Forum Moderators: coopster

Message Too Old, No Replies

Faster levenshtein implementation.

Anybody know a way?

         

jecasc

8:04 pm on Mar 6, 2011 (gmt 0)

WebmasterWorld Senior Member 10+ Year Member



I run an online shop and wanted to improve the search with some fuzzy logic. To do this I created an index of all words in all product names and created a Levenshtein MySQL stored function in my database.

This is the code I found and used:

[codejanitor.com...]

So when someone types in "wodget" and this returns no results I do a MySQL Query that returns the most plausible alternative, for example widget:

$sql = "SELECT * FROM table ORDER BY LEVENSHTEIN(table.word, '$keyword') ASC LIMIT 1";

I then do a new search with "widget".

However this is quite slow. Depending on the number of letters it can take 2-4 seconds until I get a result. This is ok for a normal search, however I planned to use it in my Ajax "search suggestion", and for this it is too slow.

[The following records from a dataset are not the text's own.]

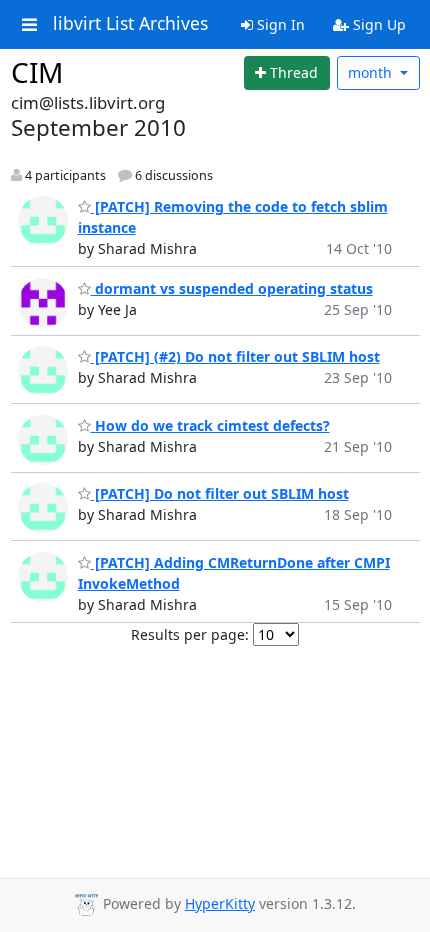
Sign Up (377, 24)
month (372, 72)
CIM (37, 72)
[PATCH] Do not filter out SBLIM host (220, 493)
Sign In (279, 24)
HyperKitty (220, 903)
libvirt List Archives (130, 24)
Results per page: (190, 634)
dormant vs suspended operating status (232, 288)
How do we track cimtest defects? (210, 425)
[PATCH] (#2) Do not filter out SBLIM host (235, 356)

Anybody have an idea how I could improve the speed? Is the PHP levenshtein function faster? Maybe I could put all words into an array in PHP and then sort them by levenshtein ratio?

Matthew1980

8:20 pm on Mar 6, 2011 (gmt 0)

WebmasterWorld Senior Member 10+ Year Member



Hi there Jecasc,

I had never heard of this function/algorithm until I read your post - and upon reading the manuals for both mysql (which isn't really very helpful) and php, it turns out that the php version [uk.php.net] seems to be able to handle this better.

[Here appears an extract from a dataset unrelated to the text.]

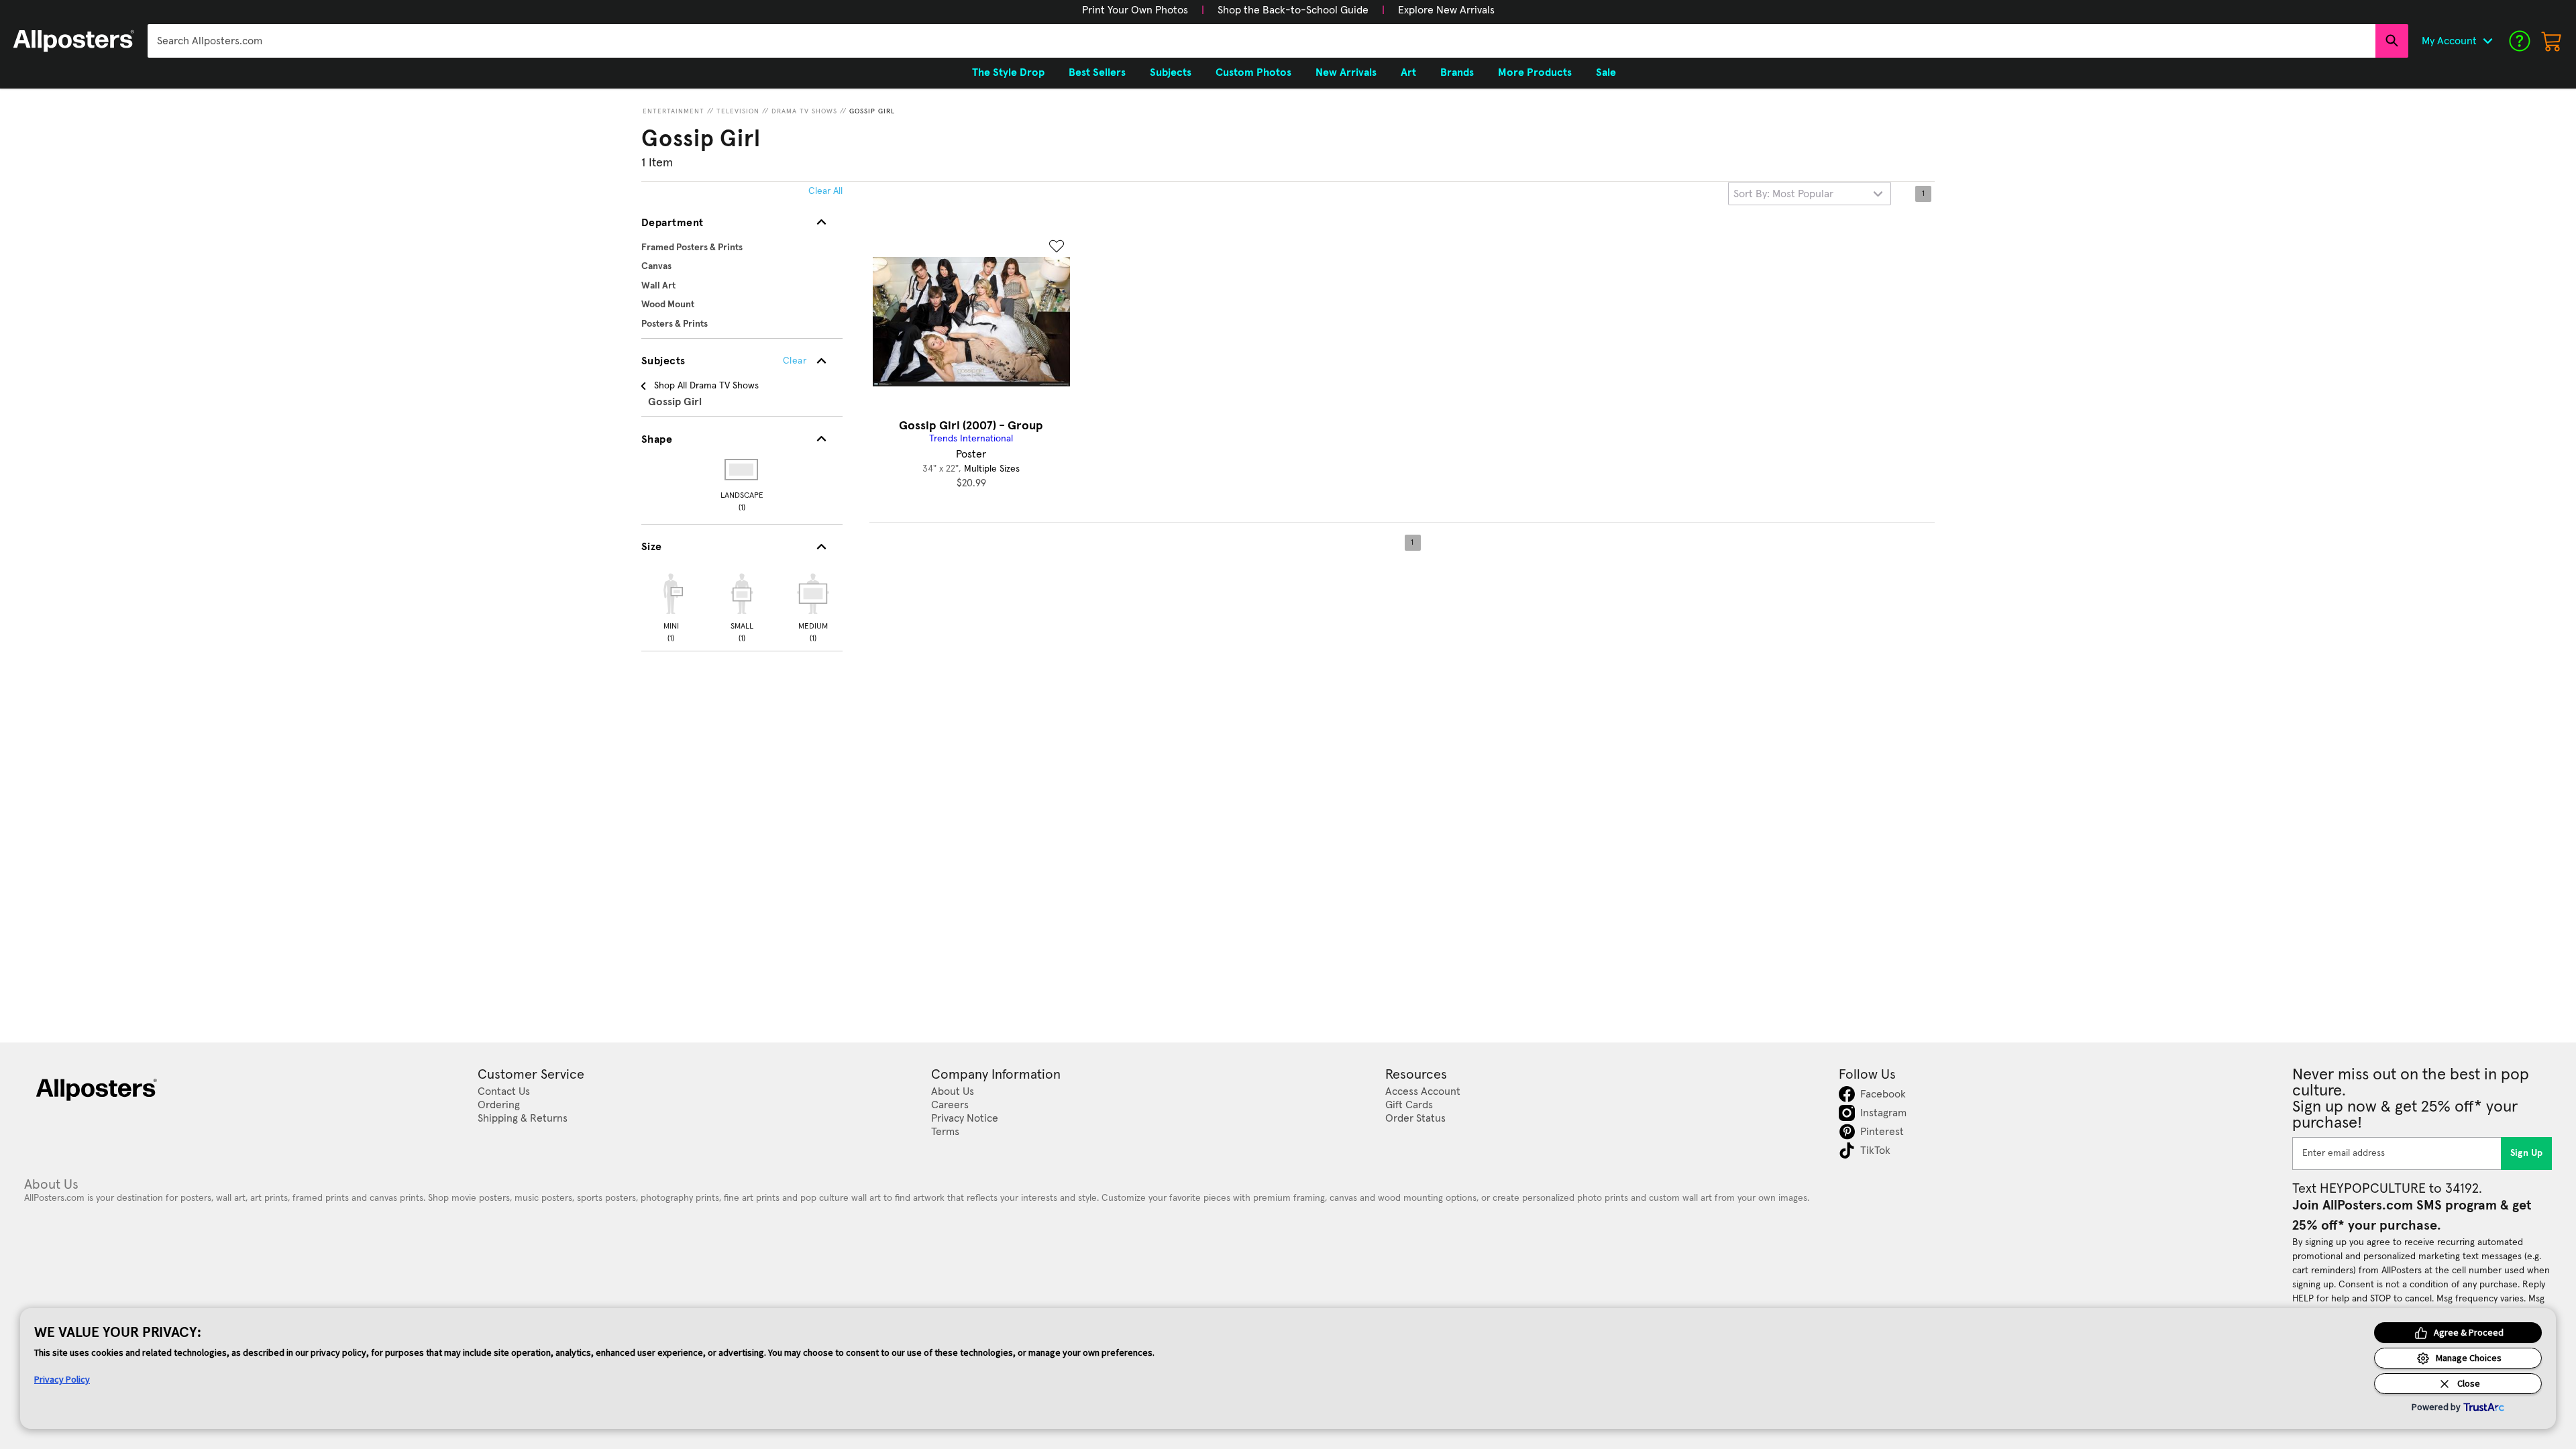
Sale (1606, 72)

I suppose that you would need to make a custom function for this, but I am now intrigued for the answer to this question, but from what I read, it seems that php is definitely the route to go.

However, if there is anyone out there who can shed light on this, that would be great; I'm going to research this a little more to see if I can find a decent comprehensive answer.

Have fun & good luck,

Cheers,
MRb

jecasc

9:33 pm on Mar 6, 2011 (gmt 0)

WebmasterWorld Senior Member 10+ Year Member



I spent the last hour in writing a short script to try the PHP levenshtein function. It was faster then the MySql solution - but the quality of the results was very dissapointing compared to the MYSQL function in the link above. The algorithm in the link above seems to be far superior to the PHP levenshtein function - were the results seemed almost random. I thought all the algorithms worked the same and would return the same levenshtein distance and I should get the same results regardless of the function. However this seems not to be the case.

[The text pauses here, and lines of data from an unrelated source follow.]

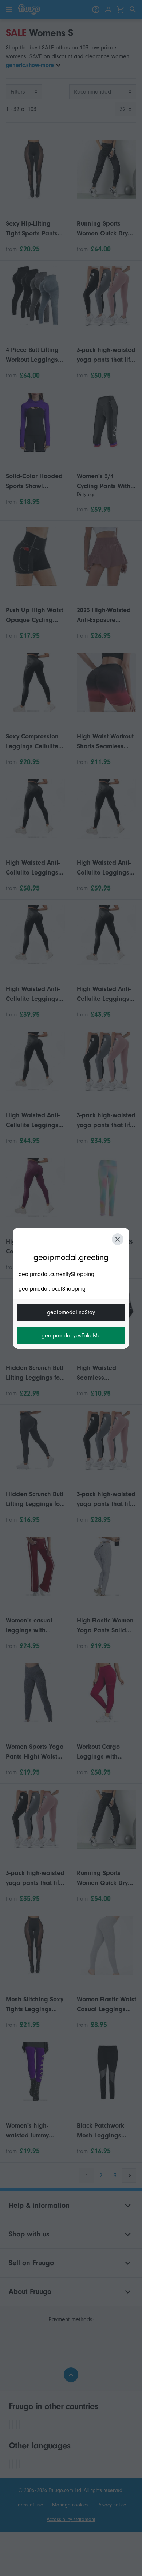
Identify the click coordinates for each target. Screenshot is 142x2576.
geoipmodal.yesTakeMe (71, 1335)
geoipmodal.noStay (71, 1312)
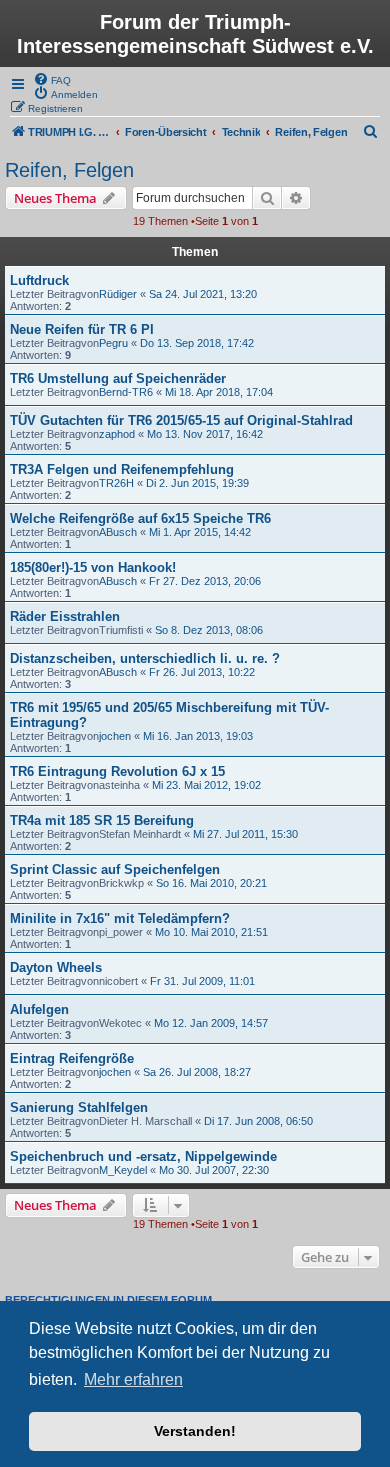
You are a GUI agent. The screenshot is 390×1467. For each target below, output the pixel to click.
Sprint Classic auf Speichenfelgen (115, 869)
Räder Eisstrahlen (65, 616)
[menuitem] (52, 79)
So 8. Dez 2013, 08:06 (209, 630)
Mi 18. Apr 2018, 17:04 (219, 392)
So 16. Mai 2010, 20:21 (211, 883)
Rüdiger (118, 294)
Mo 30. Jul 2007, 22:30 (214, 1170)
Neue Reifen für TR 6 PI (82, 329)
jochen (115, 736)
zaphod (117, 434)
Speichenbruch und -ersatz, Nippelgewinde (143, 1156)
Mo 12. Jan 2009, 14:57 (211, 1023)
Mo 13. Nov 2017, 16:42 (205, 434)
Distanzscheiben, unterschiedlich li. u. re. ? (145, 658)
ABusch (118, 532)
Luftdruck (39, 280)
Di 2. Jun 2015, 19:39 (197, 483)
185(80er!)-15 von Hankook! (93, 567)
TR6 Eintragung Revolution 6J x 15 (117, 771)
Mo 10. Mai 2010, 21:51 (211, 932)
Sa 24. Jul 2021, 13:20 (203, 294)
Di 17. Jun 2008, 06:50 (258, 1121)
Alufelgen (39, 1009)
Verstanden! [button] (195, 1431)
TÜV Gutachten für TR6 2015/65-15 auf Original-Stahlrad (181, 420)
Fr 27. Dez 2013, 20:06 (205, 581)
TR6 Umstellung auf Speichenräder (118, 378)
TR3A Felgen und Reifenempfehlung (122, 469)
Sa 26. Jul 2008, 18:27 (197, 1072)
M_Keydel (123, 1170)
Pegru (113, 343)
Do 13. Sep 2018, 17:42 (197, 343)
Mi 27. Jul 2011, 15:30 (245, 834)
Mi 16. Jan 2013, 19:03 (198, 736)
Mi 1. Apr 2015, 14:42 (200, 532)
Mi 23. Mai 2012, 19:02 (206, 785)
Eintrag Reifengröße (72, 1058)
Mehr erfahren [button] (133, 1379)
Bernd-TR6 (126, 392)
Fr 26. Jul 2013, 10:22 (202, 672)
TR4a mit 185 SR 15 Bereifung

Problem is I am not very good with algorithms. I can use them but I am not very good at understanding the math involved.

What I found out - it seems the PHP function does no transposition checking. For example:

levenshtein('teusday', 'tuesday')
will return a levenshtein distance of 2 and
levenshtein('teusday', 'thursday')
will also return a distance of 2.

Since many typos are transpositions of letters this would of course limit its usefulness. I don't understand the mysql code good enough to know if this code does, but this would explain the better results.

It seems however that PHP is the way to go when I want a faster function. Now all I need is a better function than the one that comes with PHP.

jecasc

9:34 am on Mar 7, 2011 (gmt 0)

WebmasterWorld Senior Member 10+ Year Member



Ok, I think I found a solution. It seems the MYSQL code is not levenshtein but Damareau-Levenshtein

[en.wikipedia.org...]

I found a PHP implementation of Damerau Levenshtein here in case someone is interested. The results are much better than the levenshtein function that comes with PHP and it is much faster than the MYSQL solution. I did some benchmarking and for longer keywords it was up to 6 times faster.

[worldlingo.com...]

The function as it is implemented in the link above is case sensitive. I got the best results when converting all input strings to lowercase.